▸ Task goal
List all lines of the data that include the string "value".

▸ Data in this exercise
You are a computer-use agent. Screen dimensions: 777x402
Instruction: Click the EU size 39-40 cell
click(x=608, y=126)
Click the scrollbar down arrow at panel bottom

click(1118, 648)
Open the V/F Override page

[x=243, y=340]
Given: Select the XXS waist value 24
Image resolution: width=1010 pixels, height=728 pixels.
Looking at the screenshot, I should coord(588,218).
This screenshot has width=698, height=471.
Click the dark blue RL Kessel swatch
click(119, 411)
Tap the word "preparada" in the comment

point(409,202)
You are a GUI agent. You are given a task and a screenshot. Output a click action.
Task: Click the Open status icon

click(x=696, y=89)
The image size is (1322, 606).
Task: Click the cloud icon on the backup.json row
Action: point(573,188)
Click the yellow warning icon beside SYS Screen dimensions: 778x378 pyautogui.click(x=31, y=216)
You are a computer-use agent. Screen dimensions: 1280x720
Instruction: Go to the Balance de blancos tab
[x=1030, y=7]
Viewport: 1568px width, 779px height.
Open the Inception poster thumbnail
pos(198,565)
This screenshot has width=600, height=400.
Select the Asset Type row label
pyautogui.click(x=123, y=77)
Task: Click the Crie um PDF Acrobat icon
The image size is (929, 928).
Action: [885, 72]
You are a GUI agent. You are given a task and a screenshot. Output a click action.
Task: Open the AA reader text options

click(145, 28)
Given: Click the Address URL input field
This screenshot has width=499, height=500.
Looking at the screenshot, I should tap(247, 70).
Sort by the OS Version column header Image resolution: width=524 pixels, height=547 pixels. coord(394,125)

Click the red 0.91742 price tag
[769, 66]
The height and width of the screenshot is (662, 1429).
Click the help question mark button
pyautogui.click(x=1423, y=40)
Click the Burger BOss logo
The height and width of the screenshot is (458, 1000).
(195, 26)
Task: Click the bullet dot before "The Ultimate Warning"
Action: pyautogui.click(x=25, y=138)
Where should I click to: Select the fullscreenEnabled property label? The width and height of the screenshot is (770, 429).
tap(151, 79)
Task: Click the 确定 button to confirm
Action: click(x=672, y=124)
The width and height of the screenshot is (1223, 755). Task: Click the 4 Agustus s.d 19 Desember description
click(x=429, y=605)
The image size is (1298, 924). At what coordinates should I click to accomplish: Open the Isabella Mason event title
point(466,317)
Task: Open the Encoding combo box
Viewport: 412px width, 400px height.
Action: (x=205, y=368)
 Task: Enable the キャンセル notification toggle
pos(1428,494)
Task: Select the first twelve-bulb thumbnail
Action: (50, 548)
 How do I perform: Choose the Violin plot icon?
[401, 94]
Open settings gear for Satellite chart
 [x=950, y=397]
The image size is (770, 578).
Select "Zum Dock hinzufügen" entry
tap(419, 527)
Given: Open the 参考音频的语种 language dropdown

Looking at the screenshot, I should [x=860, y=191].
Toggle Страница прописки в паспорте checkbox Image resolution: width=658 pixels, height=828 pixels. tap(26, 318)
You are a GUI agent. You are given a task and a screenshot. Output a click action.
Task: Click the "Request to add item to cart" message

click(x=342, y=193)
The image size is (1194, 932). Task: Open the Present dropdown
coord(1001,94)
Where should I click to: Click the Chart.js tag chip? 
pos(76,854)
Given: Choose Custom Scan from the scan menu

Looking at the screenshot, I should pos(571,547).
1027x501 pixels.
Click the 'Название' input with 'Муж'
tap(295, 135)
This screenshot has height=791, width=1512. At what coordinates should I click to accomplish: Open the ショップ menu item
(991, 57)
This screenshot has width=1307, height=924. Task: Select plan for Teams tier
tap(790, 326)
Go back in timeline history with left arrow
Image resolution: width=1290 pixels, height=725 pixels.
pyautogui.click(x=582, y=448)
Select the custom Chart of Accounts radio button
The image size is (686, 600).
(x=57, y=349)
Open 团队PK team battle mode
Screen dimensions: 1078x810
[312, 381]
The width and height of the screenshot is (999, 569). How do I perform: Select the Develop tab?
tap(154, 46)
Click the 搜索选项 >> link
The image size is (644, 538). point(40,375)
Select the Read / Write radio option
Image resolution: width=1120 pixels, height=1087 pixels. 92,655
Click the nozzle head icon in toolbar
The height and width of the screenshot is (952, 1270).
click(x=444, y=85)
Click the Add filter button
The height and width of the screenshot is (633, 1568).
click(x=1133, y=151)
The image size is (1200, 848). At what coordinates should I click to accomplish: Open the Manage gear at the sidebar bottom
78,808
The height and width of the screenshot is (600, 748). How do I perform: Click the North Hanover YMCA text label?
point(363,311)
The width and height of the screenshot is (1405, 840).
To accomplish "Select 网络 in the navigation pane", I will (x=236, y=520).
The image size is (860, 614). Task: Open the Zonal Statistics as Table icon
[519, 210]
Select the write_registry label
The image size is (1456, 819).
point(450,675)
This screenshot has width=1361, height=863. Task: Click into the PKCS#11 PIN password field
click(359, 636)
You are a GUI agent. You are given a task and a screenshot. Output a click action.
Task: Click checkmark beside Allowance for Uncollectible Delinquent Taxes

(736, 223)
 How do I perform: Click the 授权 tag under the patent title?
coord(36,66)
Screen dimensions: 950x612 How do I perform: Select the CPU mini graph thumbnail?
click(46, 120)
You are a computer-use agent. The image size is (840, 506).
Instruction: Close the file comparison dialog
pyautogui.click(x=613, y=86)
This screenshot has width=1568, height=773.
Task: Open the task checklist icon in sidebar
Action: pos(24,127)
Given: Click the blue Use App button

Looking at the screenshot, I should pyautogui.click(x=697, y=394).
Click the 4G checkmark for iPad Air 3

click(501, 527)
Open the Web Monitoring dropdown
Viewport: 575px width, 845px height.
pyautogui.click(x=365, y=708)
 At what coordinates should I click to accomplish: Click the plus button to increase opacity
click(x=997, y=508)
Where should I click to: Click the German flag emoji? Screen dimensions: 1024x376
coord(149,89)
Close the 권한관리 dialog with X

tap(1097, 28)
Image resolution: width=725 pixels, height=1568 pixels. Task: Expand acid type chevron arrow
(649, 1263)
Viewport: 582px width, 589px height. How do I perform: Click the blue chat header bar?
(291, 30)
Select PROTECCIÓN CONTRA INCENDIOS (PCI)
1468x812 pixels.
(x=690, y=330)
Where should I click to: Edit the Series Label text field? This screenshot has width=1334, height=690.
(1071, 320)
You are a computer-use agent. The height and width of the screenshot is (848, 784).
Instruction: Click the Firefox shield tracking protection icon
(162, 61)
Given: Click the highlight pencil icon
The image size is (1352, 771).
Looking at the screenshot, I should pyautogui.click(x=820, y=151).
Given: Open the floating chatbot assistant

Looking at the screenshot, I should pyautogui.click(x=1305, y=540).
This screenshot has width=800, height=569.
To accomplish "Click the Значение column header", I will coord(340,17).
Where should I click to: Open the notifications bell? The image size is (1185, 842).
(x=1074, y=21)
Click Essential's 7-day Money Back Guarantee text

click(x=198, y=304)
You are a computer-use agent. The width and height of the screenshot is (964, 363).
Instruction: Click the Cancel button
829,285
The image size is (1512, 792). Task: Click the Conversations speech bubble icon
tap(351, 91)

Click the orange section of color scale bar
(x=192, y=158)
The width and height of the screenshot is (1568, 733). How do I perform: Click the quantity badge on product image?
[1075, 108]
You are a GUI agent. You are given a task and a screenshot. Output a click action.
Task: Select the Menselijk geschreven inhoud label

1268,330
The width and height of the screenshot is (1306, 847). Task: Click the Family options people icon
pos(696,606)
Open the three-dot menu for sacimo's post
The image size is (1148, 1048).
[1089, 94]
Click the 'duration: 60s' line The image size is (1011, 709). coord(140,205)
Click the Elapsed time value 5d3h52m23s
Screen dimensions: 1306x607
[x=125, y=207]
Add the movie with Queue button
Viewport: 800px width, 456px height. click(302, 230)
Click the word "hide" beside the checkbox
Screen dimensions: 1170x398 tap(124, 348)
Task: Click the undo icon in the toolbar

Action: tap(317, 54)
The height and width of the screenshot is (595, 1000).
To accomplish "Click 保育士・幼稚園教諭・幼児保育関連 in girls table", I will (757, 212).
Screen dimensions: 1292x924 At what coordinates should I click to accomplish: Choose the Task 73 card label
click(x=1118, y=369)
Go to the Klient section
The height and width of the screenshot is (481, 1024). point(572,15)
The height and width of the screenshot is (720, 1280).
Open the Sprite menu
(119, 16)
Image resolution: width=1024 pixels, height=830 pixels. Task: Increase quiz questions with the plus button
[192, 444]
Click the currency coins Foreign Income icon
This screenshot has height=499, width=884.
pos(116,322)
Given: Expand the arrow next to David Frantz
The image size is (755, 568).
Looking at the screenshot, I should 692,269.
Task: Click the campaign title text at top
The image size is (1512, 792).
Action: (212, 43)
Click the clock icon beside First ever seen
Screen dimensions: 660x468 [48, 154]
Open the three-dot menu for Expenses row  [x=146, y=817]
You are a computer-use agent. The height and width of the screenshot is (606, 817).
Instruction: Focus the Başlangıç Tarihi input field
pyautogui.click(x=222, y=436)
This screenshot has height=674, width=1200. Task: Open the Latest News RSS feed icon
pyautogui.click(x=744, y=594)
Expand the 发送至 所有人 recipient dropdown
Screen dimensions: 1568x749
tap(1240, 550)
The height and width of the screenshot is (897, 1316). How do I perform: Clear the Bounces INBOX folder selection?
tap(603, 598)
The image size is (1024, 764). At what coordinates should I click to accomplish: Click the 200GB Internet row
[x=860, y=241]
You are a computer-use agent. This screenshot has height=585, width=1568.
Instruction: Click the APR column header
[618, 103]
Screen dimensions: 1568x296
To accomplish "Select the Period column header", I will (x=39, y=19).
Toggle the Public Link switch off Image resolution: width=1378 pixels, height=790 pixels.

▸ Output for this exercise
Given: Select the XXS waist value 24
Click the Elapsed time value 5d3h52m23s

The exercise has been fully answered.